Bik Sri memang terlihat begitu menyesal, terlebih ia tahu semenjak kelakuan hina anaknya dan mantan calon suamiku, ibu jadi sakit-sakitan. Bik Sri sangat ingin memperbaiki hubungan dengan ibu, tetapi apalah daya, kaca yang pecah tak mungkin akan kembali utuh tanpa meninggalkan retakan.

“Makan Nu.” Bapak menyerahkan bingkisan kepada Danu, ia pun terlihat enggan menyentuh makanan itu.

“Loh, Bapak gak mau?” tanya Danu, secepat kilat pemuda itu meraih kantong kresek berwarna hitam itu, lalu membuka isinya, ternyata getuk lindri, makanan kesukaan ibu.

Aku memang tak berniat membawanya pulang, jika ibu tahu itu dari Bik Sri, bukannya senang justru akan membuat tekanan darah ibu naik.

“Wis, makan aja.” Bapak tersenyum melihat Danu melahap getuk dari Bik Sri.

Sejenak kami terdiam dengan pikiran masing-masih, bapak terus menatap Danu yang masih lahap menghabiskan getuk lindri di sampingnya, sementara aku merasakan segarnya angin berhembus sedikit kencang menggoyang anak rambutku.

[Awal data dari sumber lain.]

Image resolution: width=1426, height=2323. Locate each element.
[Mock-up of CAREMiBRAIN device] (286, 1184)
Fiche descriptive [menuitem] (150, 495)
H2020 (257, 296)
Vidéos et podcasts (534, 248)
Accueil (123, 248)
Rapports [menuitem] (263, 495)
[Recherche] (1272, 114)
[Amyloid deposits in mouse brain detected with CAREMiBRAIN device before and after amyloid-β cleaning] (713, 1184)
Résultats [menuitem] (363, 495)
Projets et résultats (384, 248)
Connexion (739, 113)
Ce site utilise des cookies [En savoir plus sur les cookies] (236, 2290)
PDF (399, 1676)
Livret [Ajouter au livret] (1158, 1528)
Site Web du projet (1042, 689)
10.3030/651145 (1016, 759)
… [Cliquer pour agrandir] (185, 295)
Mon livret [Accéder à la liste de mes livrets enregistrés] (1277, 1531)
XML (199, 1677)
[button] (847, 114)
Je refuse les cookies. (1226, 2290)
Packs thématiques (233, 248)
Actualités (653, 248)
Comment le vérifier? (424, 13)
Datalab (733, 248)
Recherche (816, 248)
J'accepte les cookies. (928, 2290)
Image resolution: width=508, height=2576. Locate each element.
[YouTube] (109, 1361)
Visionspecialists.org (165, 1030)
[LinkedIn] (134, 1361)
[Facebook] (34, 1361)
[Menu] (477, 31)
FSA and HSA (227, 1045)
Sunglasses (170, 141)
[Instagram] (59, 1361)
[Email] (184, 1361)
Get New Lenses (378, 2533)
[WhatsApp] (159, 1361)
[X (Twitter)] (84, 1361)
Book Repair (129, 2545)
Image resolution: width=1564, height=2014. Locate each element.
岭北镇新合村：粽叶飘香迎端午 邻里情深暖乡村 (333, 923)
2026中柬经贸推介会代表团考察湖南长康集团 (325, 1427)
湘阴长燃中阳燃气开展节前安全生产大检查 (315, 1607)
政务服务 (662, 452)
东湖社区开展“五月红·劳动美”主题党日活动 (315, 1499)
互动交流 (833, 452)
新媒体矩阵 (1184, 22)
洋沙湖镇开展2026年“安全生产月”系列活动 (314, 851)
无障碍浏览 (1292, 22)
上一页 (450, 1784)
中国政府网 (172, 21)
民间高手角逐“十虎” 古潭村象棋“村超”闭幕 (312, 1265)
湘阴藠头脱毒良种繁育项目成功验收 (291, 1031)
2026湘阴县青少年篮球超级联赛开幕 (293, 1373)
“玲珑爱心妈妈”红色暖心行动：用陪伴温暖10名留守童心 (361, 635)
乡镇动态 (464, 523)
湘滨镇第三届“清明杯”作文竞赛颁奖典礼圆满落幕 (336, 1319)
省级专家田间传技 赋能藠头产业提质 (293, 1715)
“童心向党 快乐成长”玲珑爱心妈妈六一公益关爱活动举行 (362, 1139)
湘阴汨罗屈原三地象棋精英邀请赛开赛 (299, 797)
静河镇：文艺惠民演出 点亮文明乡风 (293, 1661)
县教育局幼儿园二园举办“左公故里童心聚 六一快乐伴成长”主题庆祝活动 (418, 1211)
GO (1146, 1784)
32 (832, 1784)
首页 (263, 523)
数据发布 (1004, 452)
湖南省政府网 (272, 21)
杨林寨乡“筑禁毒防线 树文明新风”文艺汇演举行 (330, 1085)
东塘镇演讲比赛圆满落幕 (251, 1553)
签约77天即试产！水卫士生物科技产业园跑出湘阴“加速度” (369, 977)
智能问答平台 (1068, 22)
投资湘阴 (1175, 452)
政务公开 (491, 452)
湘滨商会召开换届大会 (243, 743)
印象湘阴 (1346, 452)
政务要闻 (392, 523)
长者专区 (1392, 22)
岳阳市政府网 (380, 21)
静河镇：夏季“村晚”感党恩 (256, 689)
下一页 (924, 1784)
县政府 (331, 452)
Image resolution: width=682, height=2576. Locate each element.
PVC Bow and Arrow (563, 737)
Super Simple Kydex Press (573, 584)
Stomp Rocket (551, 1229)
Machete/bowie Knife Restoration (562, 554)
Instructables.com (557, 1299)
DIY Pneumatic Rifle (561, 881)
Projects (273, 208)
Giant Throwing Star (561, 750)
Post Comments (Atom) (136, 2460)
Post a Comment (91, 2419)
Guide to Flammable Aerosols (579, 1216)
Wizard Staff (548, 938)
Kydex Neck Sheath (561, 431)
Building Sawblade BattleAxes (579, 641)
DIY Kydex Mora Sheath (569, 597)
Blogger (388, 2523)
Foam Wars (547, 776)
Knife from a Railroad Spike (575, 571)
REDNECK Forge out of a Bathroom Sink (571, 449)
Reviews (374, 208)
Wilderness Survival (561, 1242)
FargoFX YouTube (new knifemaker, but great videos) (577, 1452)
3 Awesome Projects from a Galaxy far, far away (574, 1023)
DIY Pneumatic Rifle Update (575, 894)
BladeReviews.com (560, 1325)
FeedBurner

Hamparan padi hijau menyegarkan pandangan mata. Dunia ini indah, tetapi terkadang takdir tak seindah pandangan orang lain.

“Nu, kamu mau gak nikah sama anak bapak?” cetus bapak yang membuatku terkejut begitupun Danu. Hampir saja getuk yang ada di mulutnya terlempar keluar karena tersedak.

Apa yang bapak pikirkan? Bagaimana bisa meminta lelaki yang dia sendiri tak tahu asal usulnya untuk menikahiku?